Julie’s review published on Letterboxd:
It’s interesting, the journey that a film can take in your mind, and it’s sad to know that some won’t ever take the time to let some films make that journey. Pariah was such a film for me. I didn’t immediately love it, but after a few days I found it to be a pretty damn near perfect indie film.
I think perhaps the reason why I didn’t immediately love it is because it seems very “standard indie” at first - in many respects, it is exactly what I think of when I hear the term “indie film” and so I entered the film with my own expectations of what that would look like and feel like, and they mostly played out as expected. I felt like I wasn’t really surprised by any elements of the film, so that colored my initial thoughts.

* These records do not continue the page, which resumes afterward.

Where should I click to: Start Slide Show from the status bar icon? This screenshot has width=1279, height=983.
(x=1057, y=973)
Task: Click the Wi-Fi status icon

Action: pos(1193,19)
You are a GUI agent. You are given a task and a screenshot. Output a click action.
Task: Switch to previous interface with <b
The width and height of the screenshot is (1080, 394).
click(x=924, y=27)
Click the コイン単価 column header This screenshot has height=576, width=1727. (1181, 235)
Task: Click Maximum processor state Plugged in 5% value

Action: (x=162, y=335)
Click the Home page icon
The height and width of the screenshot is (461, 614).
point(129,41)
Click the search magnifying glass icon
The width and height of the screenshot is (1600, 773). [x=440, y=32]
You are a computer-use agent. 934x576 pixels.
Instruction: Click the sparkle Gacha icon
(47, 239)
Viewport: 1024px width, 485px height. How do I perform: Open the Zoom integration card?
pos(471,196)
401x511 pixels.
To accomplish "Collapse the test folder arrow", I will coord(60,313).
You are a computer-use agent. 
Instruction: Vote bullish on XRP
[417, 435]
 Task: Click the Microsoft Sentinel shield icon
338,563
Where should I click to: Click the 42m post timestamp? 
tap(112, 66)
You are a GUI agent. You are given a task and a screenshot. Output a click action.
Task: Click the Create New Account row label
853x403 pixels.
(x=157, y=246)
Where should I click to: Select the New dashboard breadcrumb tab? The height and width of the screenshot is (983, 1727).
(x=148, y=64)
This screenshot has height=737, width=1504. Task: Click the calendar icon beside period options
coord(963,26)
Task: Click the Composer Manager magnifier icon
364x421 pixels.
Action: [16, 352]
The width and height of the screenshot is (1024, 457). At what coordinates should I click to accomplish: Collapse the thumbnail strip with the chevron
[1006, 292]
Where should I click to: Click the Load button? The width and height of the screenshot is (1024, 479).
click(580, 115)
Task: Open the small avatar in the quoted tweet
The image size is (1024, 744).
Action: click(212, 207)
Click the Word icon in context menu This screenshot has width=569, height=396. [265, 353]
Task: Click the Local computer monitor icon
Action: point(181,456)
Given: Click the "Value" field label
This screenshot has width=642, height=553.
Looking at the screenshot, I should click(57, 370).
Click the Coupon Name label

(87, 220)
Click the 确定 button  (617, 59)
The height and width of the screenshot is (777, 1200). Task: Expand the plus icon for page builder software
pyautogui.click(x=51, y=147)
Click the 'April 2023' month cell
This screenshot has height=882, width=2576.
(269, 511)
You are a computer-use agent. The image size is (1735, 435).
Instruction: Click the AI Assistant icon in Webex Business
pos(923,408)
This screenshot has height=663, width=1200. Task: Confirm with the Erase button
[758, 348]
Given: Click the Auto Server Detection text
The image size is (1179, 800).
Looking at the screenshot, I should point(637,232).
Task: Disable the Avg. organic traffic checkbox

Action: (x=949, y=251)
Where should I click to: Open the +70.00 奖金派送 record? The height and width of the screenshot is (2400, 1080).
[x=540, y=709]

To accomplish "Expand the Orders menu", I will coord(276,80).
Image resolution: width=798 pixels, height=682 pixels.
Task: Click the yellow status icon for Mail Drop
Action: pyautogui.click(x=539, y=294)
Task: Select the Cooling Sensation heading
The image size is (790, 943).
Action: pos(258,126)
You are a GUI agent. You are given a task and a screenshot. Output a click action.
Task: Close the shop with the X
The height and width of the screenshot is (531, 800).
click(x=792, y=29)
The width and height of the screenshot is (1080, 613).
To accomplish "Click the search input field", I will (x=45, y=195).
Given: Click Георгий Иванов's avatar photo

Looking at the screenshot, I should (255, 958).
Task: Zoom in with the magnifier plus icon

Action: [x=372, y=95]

Note that this is also why I try as much as possible to know as little as possible going into a movie, but in this case it was my own expectations about genre (or at least the overarching category of “indie”) instead of the movie itself that caused the problem.
The issue I thought I had was that the things that used to mean something, or that used to be out of necessity because of budget and technical constraints, have sometimes become shorthand without meaning.
I think I struggled with Pariah because the film at first looks like it relies on that shorthand. But it doesn’t, it all exists for a reason. Yes, this film has many elements that seem to be classic “indie” hallmarks, but there are intense subtleties and complexities that elevate each of those elements to perfection that makes it an outstanding film that I loved.
The acting was really outstanding, especially knockout performances by Adepero Oduye as Alike, and Pernell Walker as her friend Laura.